Advertising Exports Champion James Murphy has called for the flow of creative talent into the country to continue, and praised the resilience of the industry in the face of ongoing Brexit uncertainty. Business Reporter Liam Kelly spoke to James at Cannes Lions 2019 and heard his thoughts on how British advertising can continue to thrive for the future. 

James Murphy (pictured left), who best known as the founder of advertising agency adam&eveDDB that was catapulted to prominence for its work on John Lewis’s iconic Christmas TV adverts, also said that British advertising and marketing firms “have to look beyond Europe” and tap into fast-growing markets in North America and the Far East.

In an interview on the fringes of the Cannes Lions festival of creativity, Murphy described future access to talent as the “biggest challenge” facing British media houses and that “if we get a sticky immigration process, it will retard our industry”.
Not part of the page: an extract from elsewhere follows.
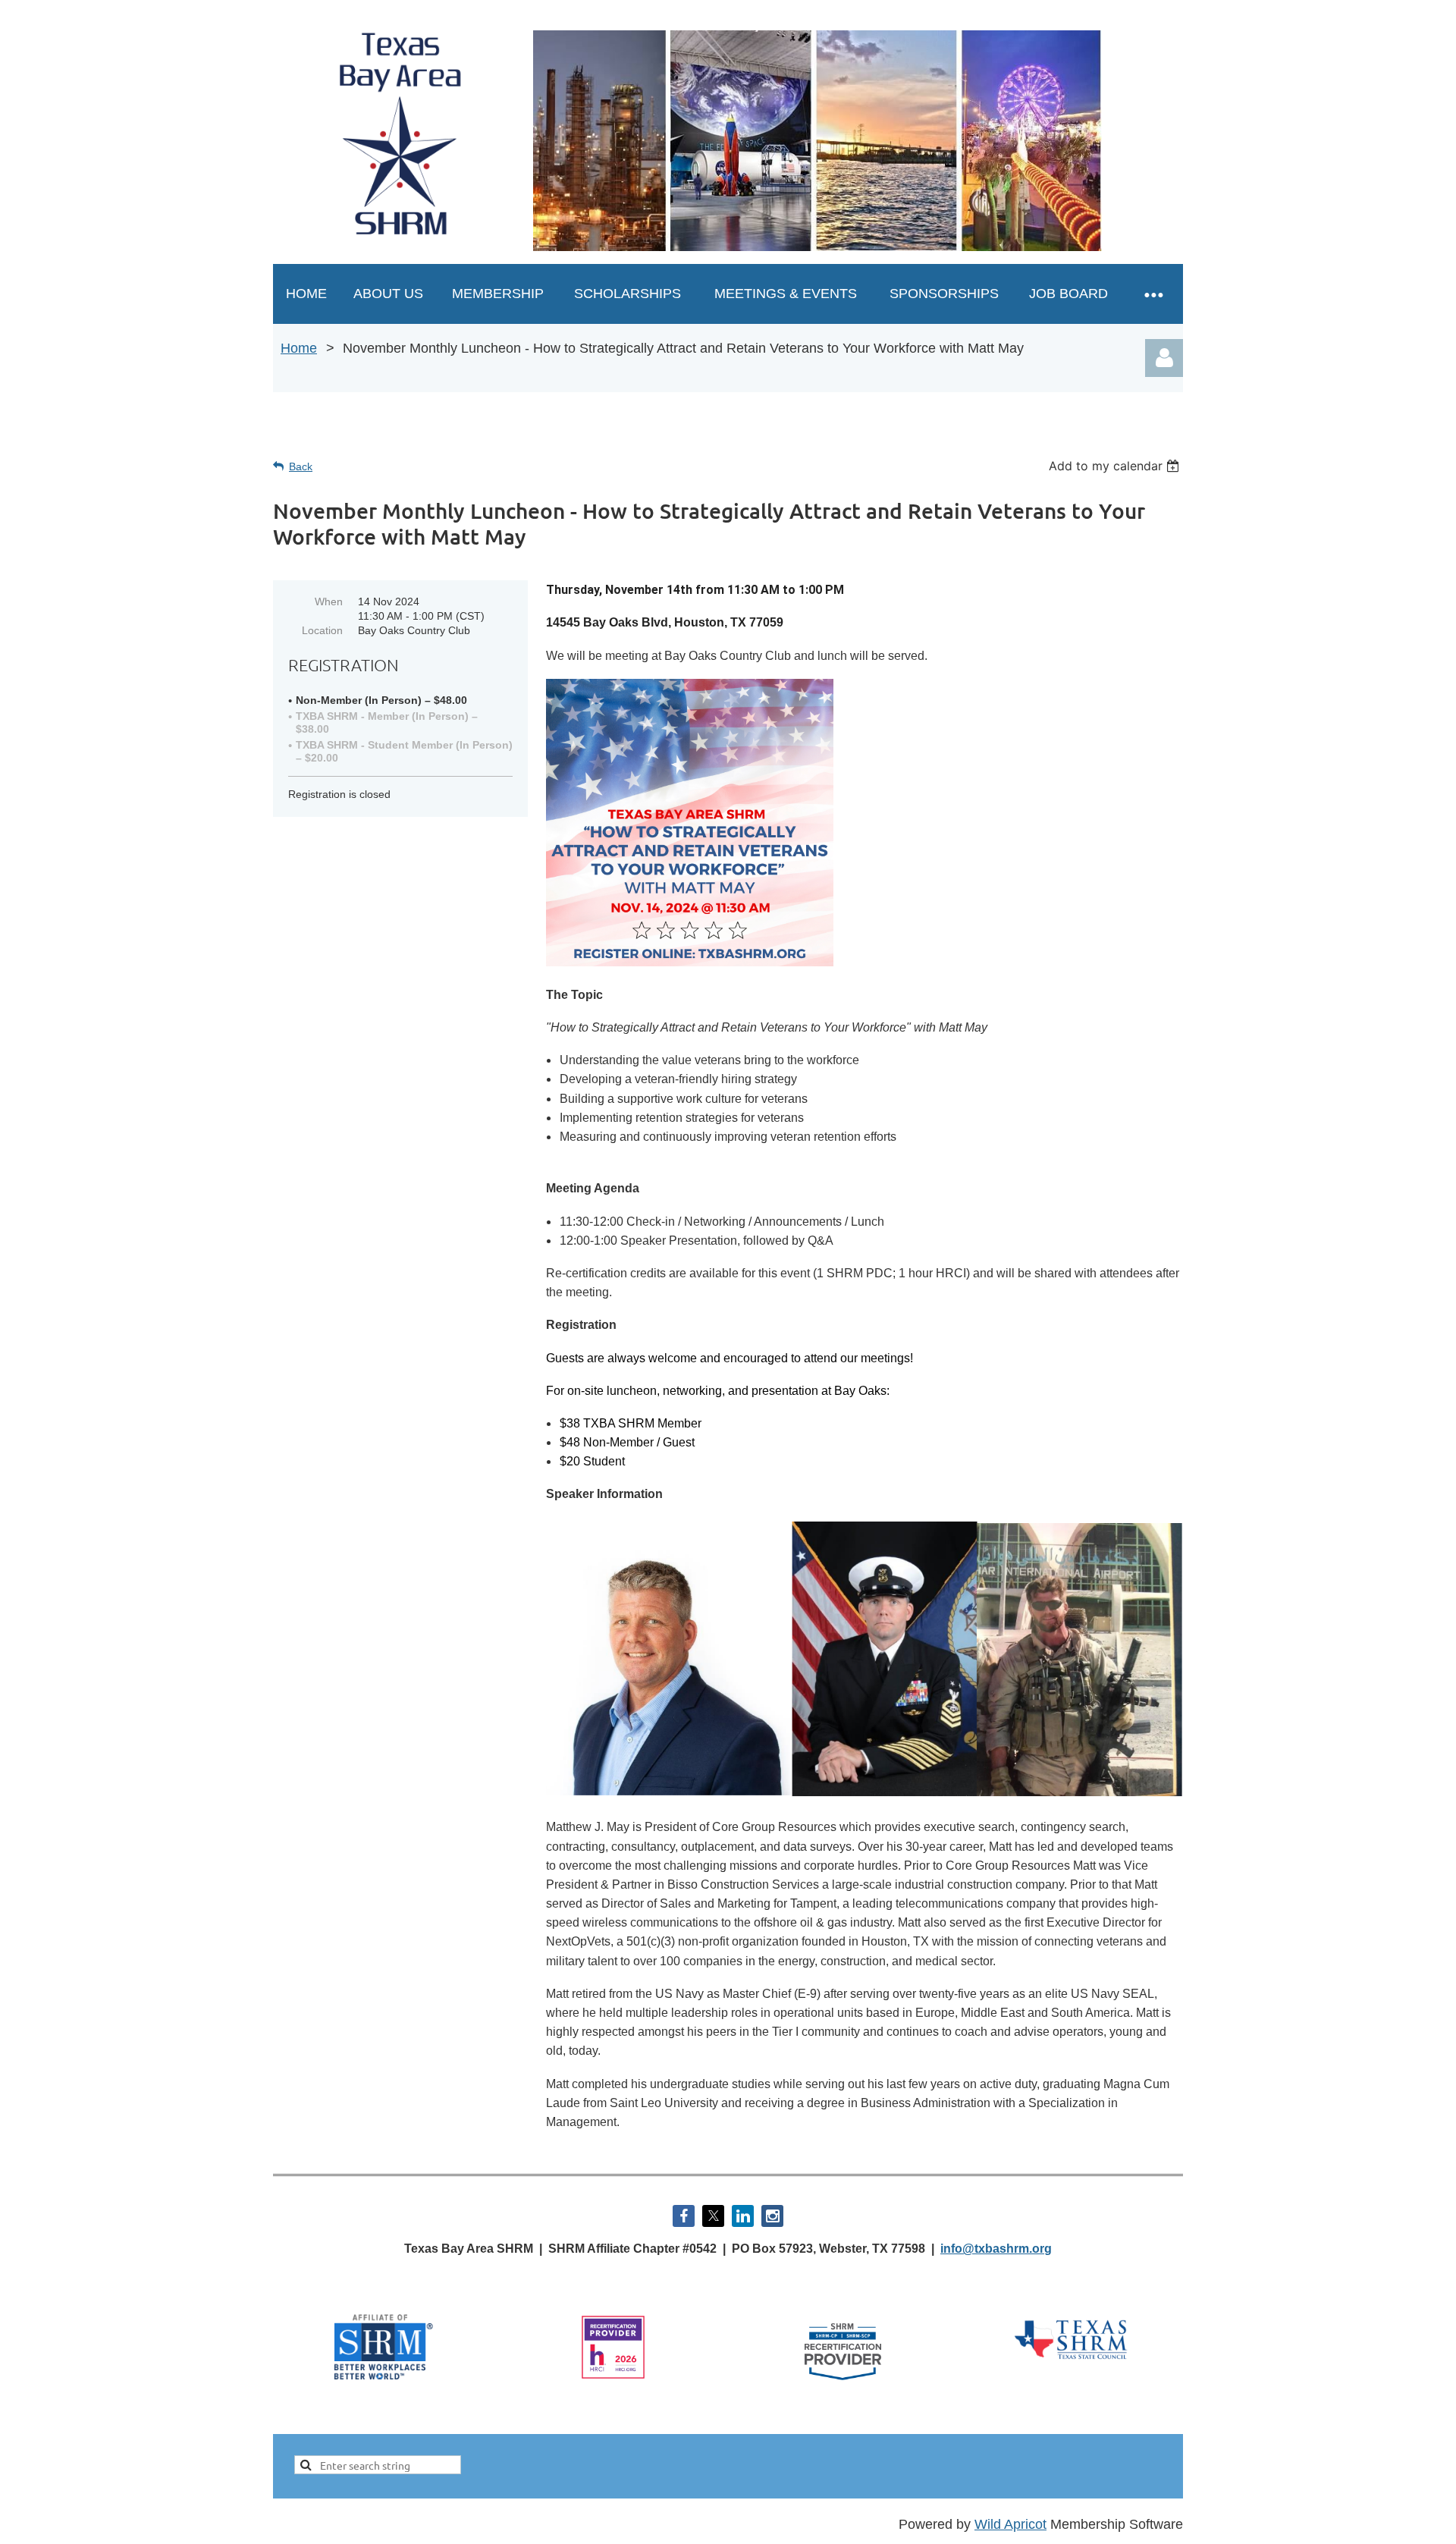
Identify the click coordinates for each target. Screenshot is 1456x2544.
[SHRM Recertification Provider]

He said that the government needed to “take an enlightened view on talent from overseas” because “the presence of overseas talent doesn’t take people’s jobs, it creates jobs”. Murphy pointed to the fact that pitching to large multinationals can take two months – a similar amount of time as a visa application.

Murphy also praised the industry for going from strength to strength in selling abroad. Recent figures from the Advertising Association showed that marketing services generated a £3.8bn balance of payments surplus in 2017, the biggest in Europe. The export of advertising services has nearly tripled in less than a decade, up from £2.4 billion in 2009.
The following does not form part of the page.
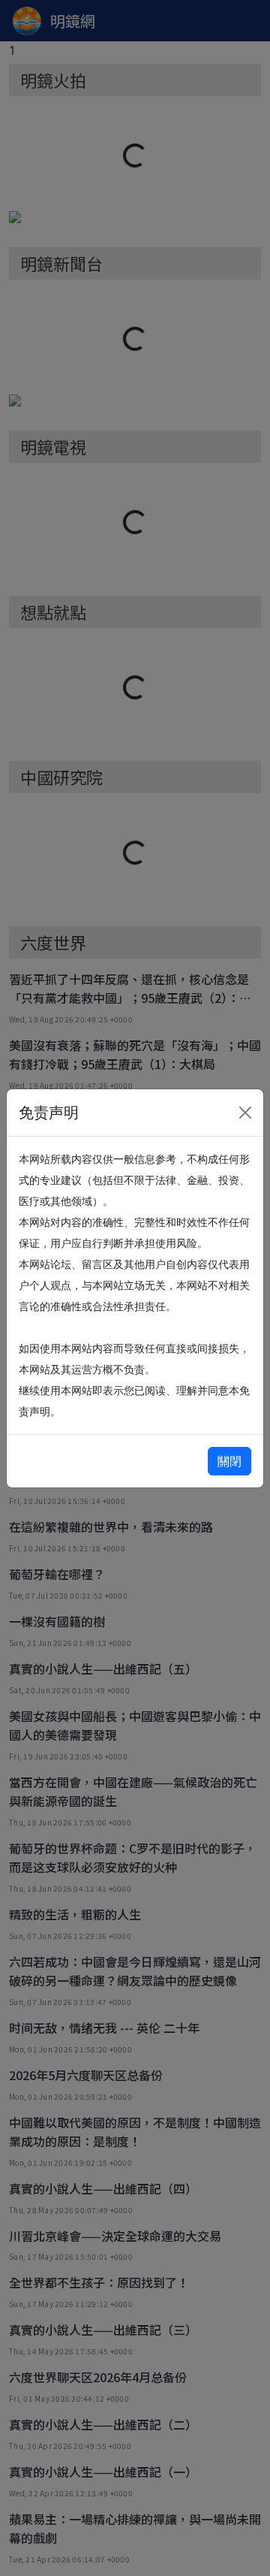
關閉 (230, 1461)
British companies can continue to grow because of its unique geographical position and the strength of London as a global city, he added. “We would work with Sony and Samsung in the morning, Volkswagen in the afternoon and YouTube later,” Murphy said of his time running adam&eveDDB. “London has this vast reservoir of different and complementary skills,” he said.

Despite the Brexit ructions plaguing politicians at home, Murphy said that it had not been widely discussed at the festival and “our reputation hasn’t been so damaged that people are turning away”.
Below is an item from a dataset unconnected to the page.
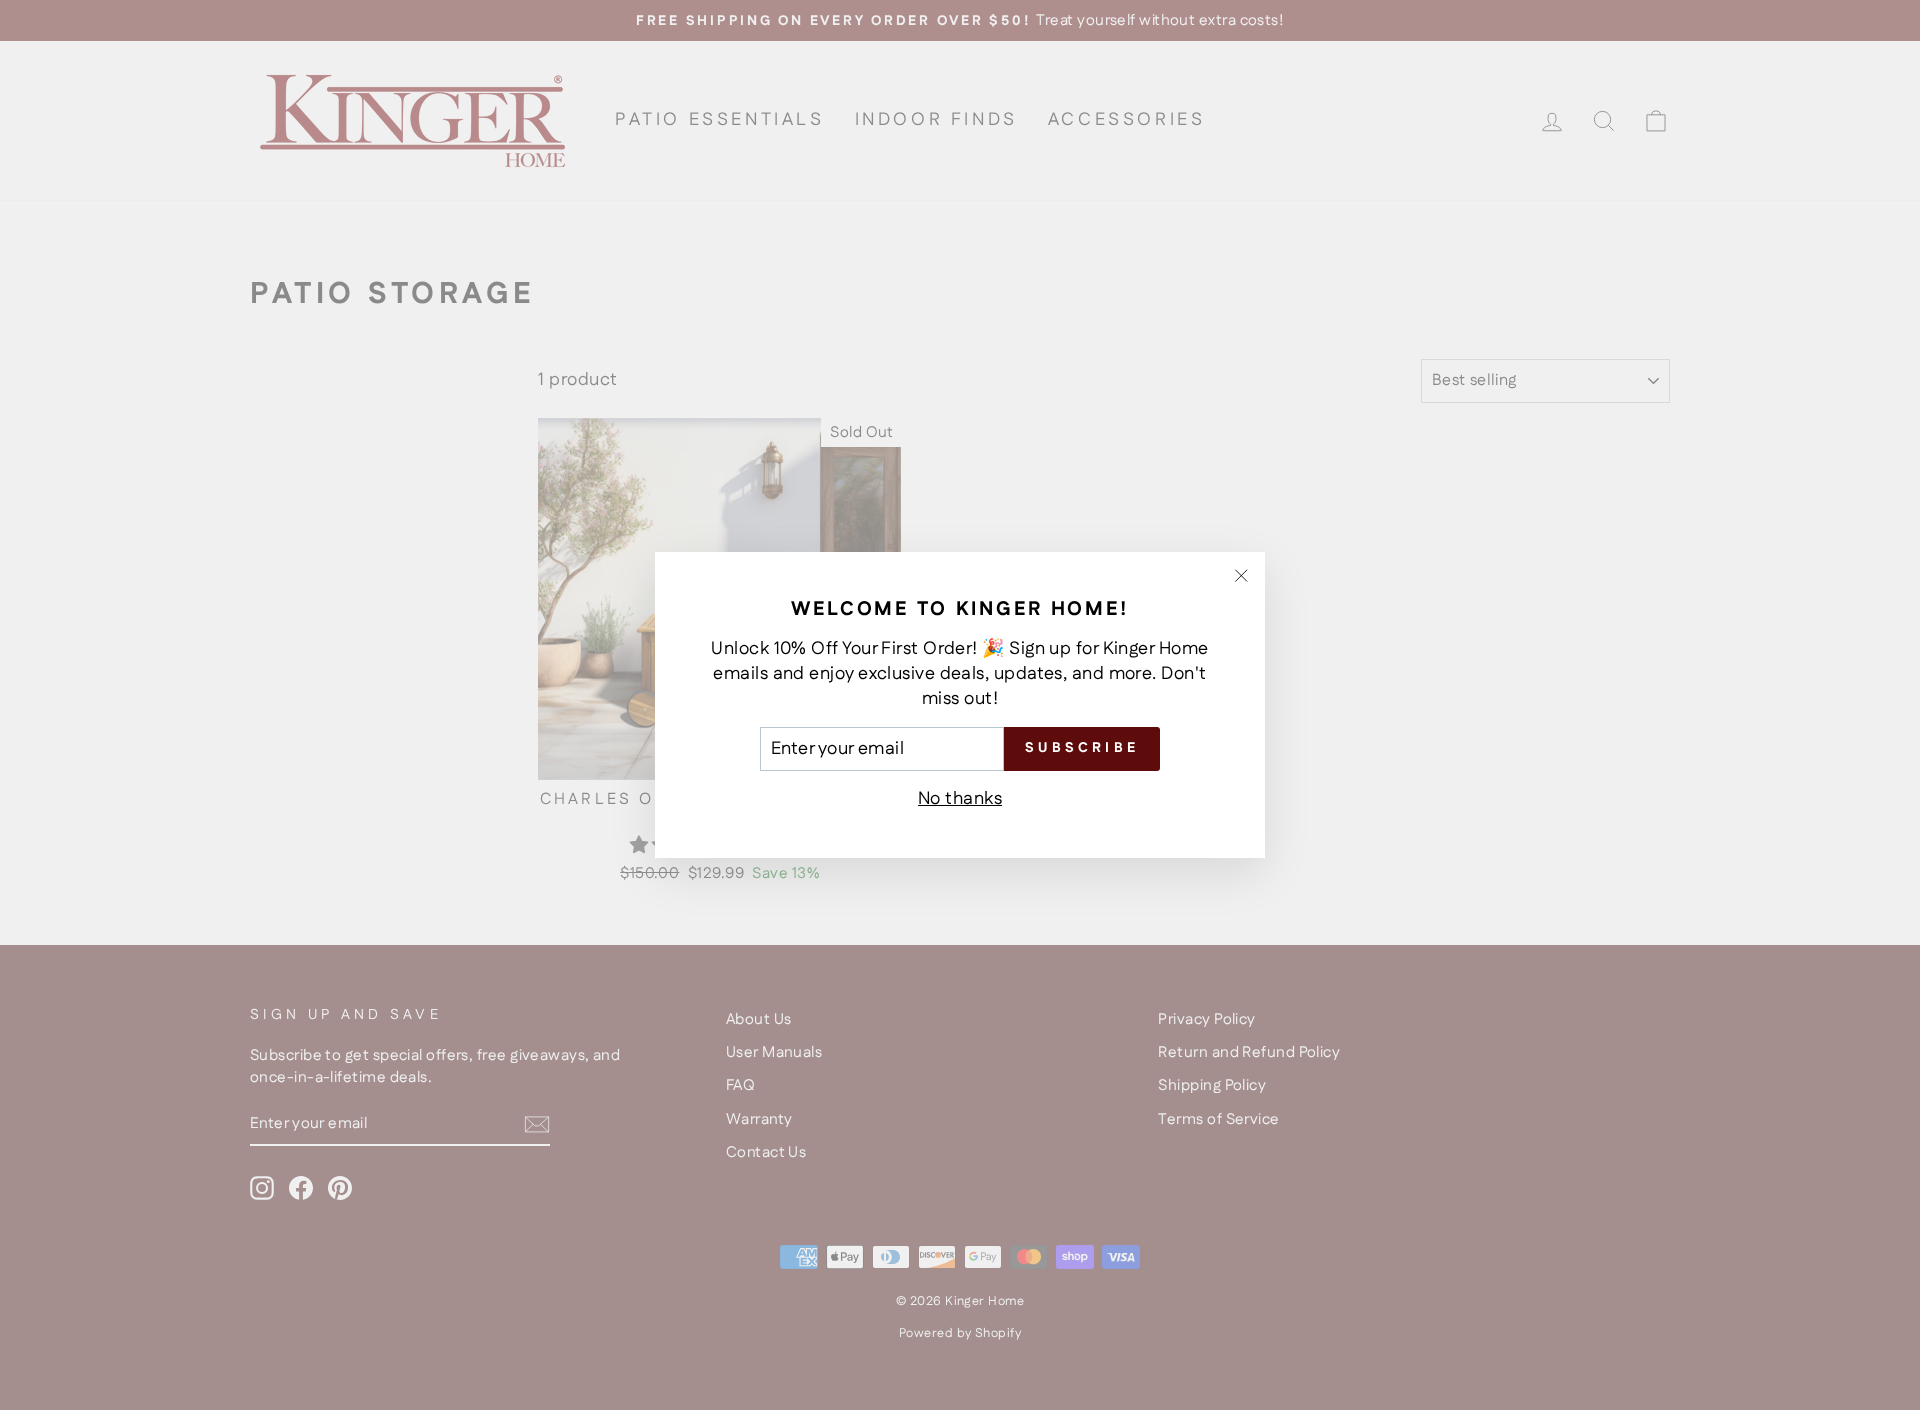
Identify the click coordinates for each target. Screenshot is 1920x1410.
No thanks (960, 799)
“We have to go through Brexit: what we need is a buccaneering Brexit, not a half-cocked one,” he said. “Whether you wanted it or not, we have to do it.”

He also praised the Department for International Trade, which has been spearheading the British efforts at Cannes, and said that “having government involvement lends credibility” to British advertisers. Murphy has met with senior delegations from China and South Korea this week.

However, he said that “we need so much more over the next two or three years so that it is not just London that bosses its way out of Brexit”.

Murphy, a former chairman of the Advertising Association, has also been visiting delegations in places such as Shanghai and Seoul in his capacity to help drum up interest in Britain’s marketing and advertising industries.